Nueva Zelanda / Auckland - Día 2 - (29/05/16) - Adiós NZ. Hola Cook Islands.

Día 164...

Me levanto cuando oigo algo de movimiento en casa de Anna. Ducha rápida (mis duchas siempre son rápidas) y me voy a dar una vuelta por el centro de Auckland. No me acaba de apetecer lo del Fight Club y quiero ver si consigo un móvil de segunda mano o qué hago.

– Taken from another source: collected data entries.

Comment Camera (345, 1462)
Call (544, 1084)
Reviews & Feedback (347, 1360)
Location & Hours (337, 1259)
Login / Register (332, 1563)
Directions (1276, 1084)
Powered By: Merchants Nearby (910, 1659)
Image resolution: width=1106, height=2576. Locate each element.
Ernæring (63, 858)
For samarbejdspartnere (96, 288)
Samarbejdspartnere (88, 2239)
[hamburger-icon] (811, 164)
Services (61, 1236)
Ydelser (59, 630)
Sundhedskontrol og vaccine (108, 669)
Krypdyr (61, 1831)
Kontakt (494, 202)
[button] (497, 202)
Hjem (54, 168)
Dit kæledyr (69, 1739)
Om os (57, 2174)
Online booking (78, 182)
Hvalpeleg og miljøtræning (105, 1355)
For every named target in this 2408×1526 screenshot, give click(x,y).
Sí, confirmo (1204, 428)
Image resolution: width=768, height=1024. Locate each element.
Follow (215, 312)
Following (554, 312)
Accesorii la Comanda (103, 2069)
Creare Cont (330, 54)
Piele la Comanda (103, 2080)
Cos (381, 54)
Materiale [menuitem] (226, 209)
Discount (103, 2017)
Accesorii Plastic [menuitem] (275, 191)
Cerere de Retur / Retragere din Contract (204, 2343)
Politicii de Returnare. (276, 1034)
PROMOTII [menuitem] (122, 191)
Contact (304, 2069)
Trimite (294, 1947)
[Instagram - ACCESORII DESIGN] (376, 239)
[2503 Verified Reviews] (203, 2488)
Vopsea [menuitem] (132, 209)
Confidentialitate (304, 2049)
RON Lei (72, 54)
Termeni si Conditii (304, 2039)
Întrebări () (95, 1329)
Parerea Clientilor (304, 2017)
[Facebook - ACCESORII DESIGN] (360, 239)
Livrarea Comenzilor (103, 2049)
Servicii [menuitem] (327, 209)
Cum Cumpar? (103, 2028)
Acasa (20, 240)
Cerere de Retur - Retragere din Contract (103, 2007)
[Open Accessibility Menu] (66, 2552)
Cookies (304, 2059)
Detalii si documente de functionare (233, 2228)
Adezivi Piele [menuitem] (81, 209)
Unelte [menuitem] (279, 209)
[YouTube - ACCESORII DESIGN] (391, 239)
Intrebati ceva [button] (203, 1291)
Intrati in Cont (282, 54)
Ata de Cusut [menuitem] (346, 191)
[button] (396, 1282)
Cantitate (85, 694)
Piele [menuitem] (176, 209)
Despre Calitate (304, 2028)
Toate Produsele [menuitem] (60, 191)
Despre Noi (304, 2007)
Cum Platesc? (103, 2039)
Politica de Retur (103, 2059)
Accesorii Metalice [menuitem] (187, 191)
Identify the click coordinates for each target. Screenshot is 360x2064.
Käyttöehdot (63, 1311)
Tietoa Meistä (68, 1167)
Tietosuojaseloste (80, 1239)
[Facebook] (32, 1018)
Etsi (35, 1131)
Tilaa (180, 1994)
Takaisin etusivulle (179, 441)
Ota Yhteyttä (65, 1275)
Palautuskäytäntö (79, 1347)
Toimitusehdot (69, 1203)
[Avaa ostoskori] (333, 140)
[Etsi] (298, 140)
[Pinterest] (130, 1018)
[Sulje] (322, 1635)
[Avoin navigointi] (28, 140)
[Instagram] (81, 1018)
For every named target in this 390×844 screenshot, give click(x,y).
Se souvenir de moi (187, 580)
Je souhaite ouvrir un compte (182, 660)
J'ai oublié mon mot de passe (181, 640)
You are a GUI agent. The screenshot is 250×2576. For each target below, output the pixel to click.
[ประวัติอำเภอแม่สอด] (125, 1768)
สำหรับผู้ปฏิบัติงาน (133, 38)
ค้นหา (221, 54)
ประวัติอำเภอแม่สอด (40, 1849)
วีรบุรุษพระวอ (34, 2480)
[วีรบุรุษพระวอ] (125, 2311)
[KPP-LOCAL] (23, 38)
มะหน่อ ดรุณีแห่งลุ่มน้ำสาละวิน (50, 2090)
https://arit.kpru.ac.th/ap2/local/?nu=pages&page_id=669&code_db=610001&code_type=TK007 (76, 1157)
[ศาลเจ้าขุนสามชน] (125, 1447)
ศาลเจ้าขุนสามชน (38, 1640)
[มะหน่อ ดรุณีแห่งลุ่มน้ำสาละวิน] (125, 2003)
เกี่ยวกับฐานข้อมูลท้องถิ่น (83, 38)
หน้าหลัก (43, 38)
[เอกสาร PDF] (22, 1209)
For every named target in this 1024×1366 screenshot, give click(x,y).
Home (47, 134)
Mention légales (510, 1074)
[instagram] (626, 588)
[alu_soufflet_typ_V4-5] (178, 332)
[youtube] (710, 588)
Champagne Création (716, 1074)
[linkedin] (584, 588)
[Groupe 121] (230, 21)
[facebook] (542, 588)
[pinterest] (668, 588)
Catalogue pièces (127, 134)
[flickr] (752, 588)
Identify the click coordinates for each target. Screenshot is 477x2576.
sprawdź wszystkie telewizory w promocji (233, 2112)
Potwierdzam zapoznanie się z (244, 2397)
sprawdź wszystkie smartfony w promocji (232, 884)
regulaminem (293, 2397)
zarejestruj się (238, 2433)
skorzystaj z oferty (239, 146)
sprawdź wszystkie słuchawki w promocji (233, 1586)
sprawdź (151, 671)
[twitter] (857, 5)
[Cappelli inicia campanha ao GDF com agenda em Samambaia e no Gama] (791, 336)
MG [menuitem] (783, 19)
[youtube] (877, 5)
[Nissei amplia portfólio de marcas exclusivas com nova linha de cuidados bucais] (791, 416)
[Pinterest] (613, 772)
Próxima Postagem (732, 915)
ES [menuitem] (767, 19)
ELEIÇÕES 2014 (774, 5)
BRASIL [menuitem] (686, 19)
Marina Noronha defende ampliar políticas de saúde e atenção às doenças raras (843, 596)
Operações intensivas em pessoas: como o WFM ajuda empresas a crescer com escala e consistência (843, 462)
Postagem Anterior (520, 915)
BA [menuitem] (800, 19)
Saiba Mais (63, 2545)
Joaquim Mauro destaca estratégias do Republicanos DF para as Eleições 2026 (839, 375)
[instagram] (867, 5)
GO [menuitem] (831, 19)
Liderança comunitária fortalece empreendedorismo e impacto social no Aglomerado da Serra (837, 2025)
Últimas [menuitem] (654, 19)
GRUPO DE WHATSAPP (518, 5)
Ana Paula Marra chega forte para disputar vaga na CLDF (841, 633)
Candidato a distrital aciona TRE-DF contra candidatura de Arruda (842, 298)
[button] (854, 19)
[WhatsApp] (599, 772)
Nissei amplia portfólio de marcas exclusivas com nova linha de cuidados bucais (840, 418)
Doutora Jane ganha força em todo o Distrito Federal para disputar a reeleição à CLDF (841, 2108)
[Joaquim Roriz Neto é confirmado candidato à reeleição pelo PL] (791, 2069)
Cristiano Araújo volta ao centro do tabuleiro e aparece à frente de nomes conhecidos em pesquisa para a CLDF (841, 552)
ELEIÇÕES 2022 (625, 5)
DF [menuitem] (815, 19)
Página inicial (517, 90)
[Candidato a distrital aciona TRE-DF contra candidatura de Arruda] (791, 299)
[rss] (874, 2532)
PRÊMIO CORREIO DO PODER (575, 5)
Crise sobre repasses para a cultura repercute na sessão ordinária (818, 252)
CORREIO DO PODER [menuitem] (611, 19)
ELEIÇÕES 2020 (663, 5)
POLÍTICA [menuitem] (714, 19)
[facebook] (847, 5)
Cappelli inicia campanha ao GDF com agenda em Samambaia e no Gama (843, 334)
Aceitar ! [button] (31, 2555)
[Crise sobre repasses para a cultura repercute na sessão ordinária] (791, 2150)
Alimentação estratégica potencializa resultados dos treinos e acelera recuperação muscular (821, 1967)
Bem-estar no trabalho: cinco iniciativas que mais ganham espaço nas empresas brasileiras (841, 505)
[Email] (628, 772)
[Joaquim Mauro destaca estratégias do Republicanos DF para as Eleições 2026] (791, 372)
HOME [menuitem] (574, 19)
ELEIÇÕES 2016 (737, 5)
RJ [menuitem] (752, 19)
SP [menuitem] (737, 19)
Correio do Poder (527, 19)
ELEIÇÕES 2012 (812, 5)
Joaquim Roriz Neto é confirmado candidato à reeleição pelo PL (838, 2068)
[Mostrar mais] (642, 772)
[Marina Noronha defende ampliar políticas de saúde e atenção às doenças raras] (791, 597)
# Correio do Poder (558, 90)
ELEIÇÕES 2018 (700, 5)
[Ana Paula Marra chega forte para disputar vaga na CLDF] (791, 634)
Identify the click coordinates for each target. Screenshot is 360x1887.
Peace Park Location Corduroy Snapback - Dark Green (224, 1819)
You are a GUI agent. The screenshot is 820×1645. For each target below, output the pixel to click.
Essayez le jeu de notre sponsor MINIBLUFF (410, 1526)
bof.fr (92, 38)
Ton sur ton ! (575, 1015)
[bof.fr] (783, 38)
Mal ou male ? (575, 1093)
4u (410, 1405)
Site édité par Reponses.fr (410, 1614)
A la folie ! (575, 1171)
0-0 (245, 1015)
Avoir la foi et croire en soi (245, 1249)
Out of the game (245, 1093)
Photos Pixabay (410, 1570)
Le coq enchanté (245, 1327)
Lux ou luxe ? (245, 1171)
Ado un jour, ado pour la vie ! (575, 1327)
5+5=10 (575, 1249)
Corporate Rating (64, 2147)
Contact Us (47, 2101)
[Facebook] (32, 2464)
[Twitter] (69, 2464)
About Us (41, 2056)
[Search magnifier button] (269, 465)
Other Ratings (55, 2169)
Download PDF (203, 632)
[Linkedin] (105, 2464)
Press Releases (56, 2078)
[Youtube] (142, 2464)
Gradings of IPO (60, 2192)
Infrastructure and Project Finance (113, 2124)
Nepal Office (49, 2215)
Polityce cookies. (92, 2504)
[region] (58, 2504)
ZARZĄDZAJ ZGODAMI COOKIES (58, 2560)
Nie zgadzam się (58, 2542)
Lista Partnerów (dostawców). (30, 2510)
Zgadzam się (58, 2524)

Me recorro todo Karangahape Rd...




...hasta Queen St., la calle principal.



Me busco un sitio chulo (el Shaky Isles Coffee Co.y me doy un homenaje de desayuno.



Madre mía, estaba espectacular. Huevos con aguacate, champiñones y tomates al horno, sobre una base de pan de semillas.

Y sigo mi paseo. El día está gris y no para de llover. Descarto el comprar otro móvil. Si ha pasado esto, por algo será. Con el portátil y la cámara me apaño, y seguro que me viene bien desconectar un poco en Cook Islands.



A mediodía regreso a Scanlan St...



...hasta la casa de Anna... 



...donde recojo mis cosas. No me puedo despedir de Anna, porque está en una performance. Emprendo mi camino hasta la parada del SkyBus al aeropuerto. Me voy despidiendo de Auckland y de Nueva Zelanda.



Esperando el bus veo el segundo anuncio de AirBnB, que está en plena expansión en NZ.



El bus cuesta $16 y tarda unos 40-50 minutos al aeropuerto, haciendo parada primero en vuelos domésticos y luego en internacionales.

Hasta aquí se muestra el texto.